Grund der Untersuchung:
Mit dem VEP kann die Nervenbahn von der Netzhaut des Auges entlang des Sehnerven über die Sehbahn im Gehirn bis zum hinteren Anteil des Gehirns untersucht werden. Im Bereich des hinteren Gehirnabschnittes (Occipitallappen) liegt die so genannte Sehrinde, die zur Verarbeitung des Sehens notwendig ist.

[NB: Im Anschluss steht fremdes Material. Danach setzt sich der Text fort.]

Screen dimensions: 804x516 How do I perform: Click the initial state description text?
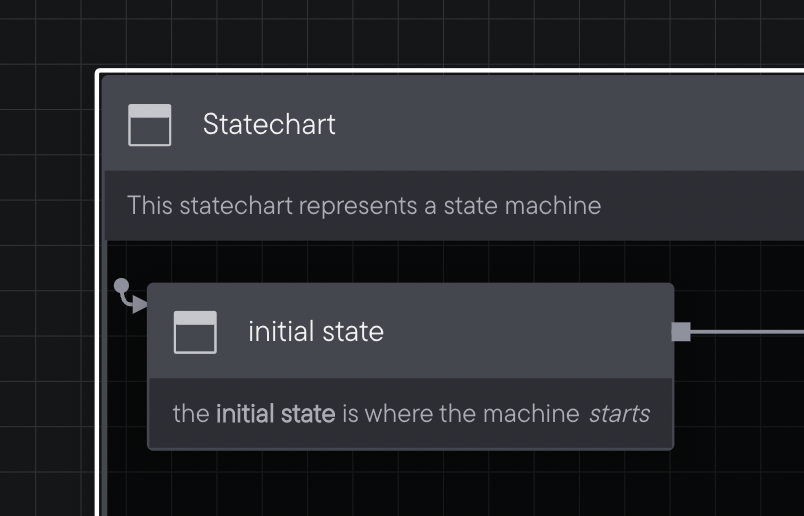(x=411, y=413)
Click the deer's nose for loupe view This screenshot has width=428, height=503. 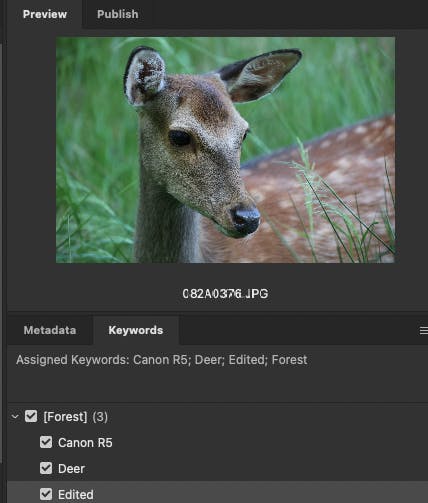(246, 220)
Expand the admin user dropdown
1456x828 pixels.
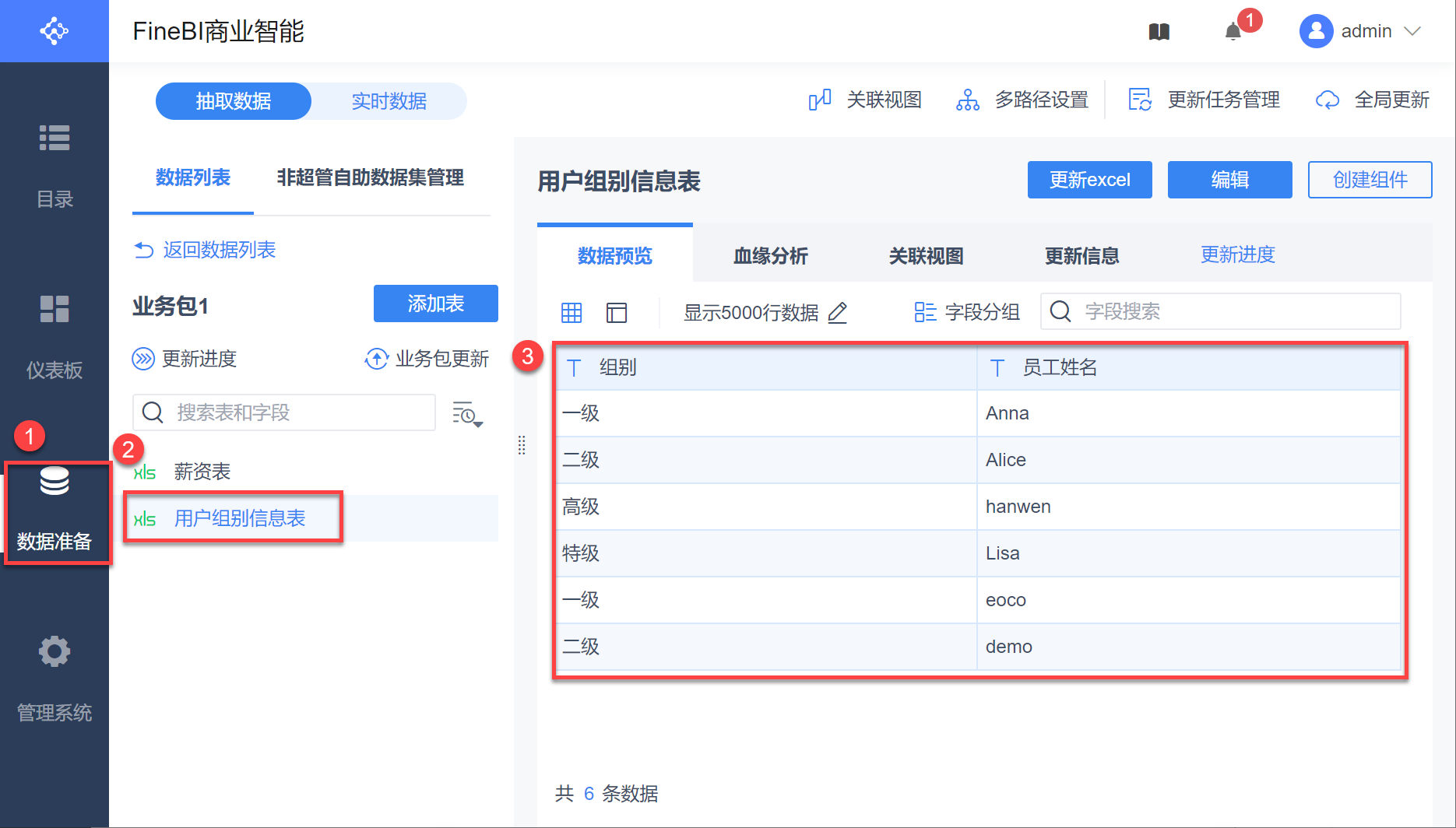1412,31
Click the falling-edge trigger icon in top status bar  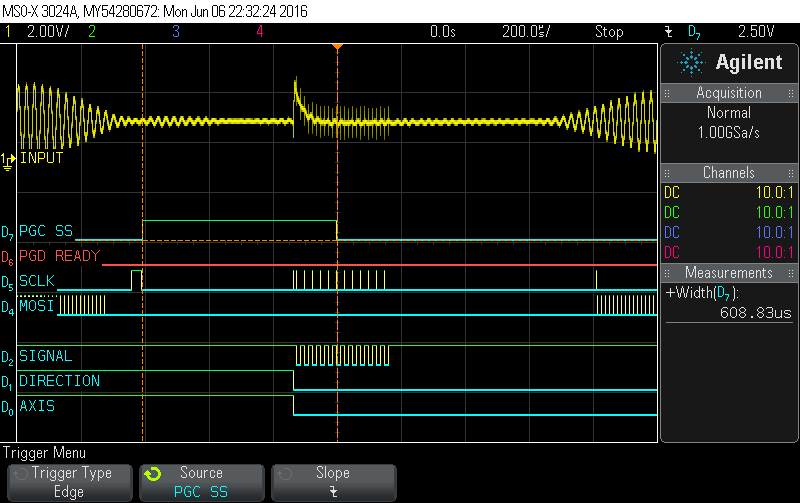[668, 32]
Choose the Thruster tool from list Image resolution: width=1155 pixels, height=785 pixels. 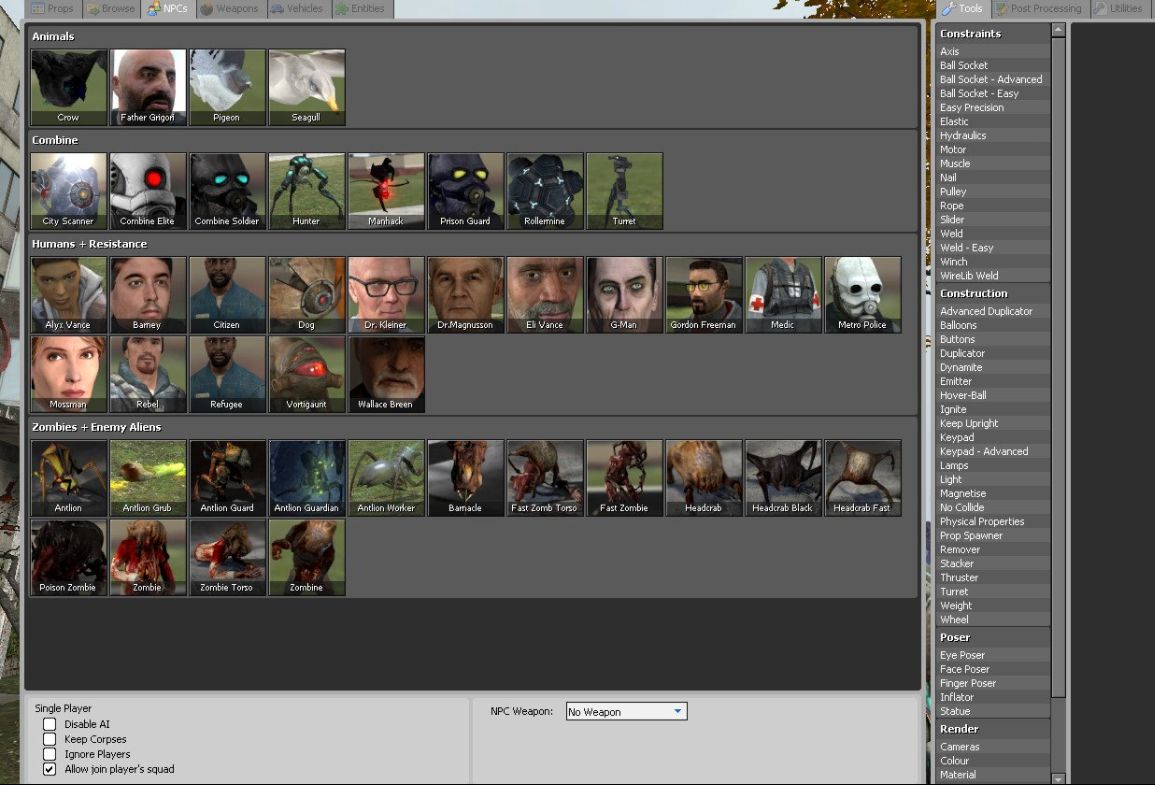pyautogui.click(x=959, y=577)
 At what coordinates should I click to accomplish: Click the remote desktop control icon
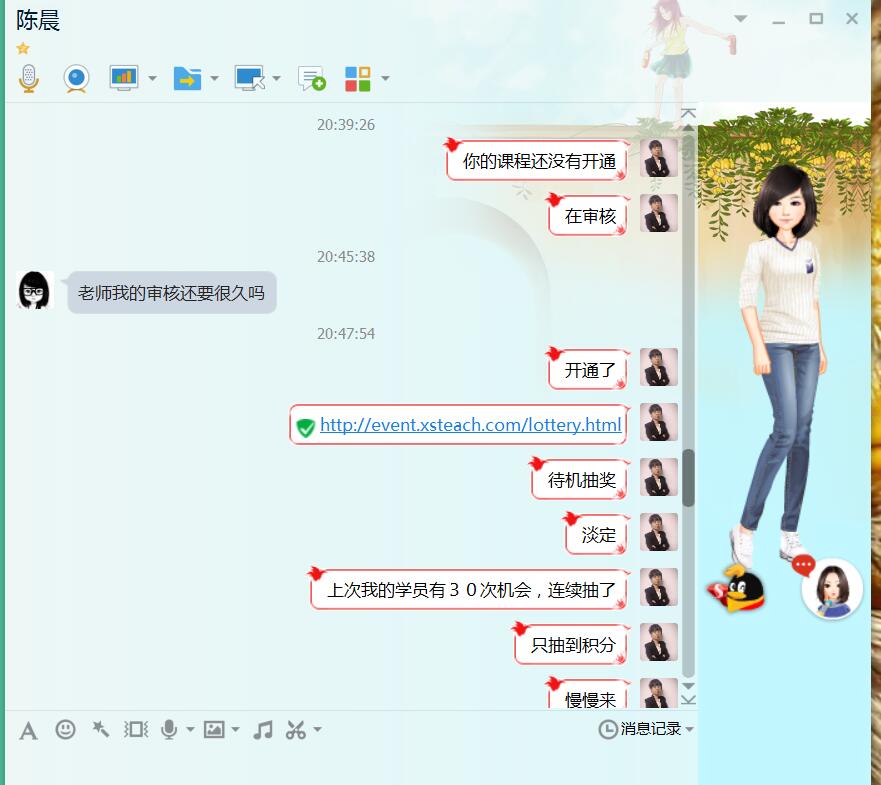click(x=249, y=78)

Es wird allerdings auch der Sehnerv, der hinter der Netzhaut liegt mit dieser Nervenmessung untersucht.
Art der Durchführung:
In einem abgeschirmten Raum werden Sie vor einen Bildschirm gesetzt, und Sie müssen während der Untersuchung, die etwa 20 Minuten dauert, auf ein Schachbrettmuster auf dem Bildschirm schauen. Es wird jeweils ein Auge mit einer Klappe verdeckt, sodass immer mit einem Auge ein bestimmter Punkt auf dem Monitor fixiert werden muss. Gleichzeitig werden drei kleine Nadelelektroden (Akupunkturnadeln) unter die Kopfhaut gestochen. Falls dies Probleme bereiten sollte, können auch Oberflächenelektroden geklebt werden.
Sie müssen jetzt in entspannter Sitzposition den Monitor an einem bestimmten Punkt fixieren, es erfolgt ein sogenannter Umkehrreiz des Schachbrettmusters, sodass die weissen Felder schwarz, und die schwarzen Felder weiss werden, dies in raschem Wechsel. Es wird zunächst das eine Auge abgeklebt, im Verlauf dann das andere Auge, sodass beide Augen getrennt untersucht werden.
Diagnostische Möglichkeit:
Mit dieser Untersuchung können Nervenleitungsverzögerungen im Rahmen von z.B. entzündlichen Veränderungen im Bereich des Sehnerven (Retrobulbärneuritis) untersucht werden. Auch sonstige Schädigungen im Bereich der sogenannten Sehbahn bis hin zur Sehrinde am Hinterkopf, können untersucht werden. Es wird hier im Seitenvergleich der Nervenantwortreiz aufgezeichnet und vermessen.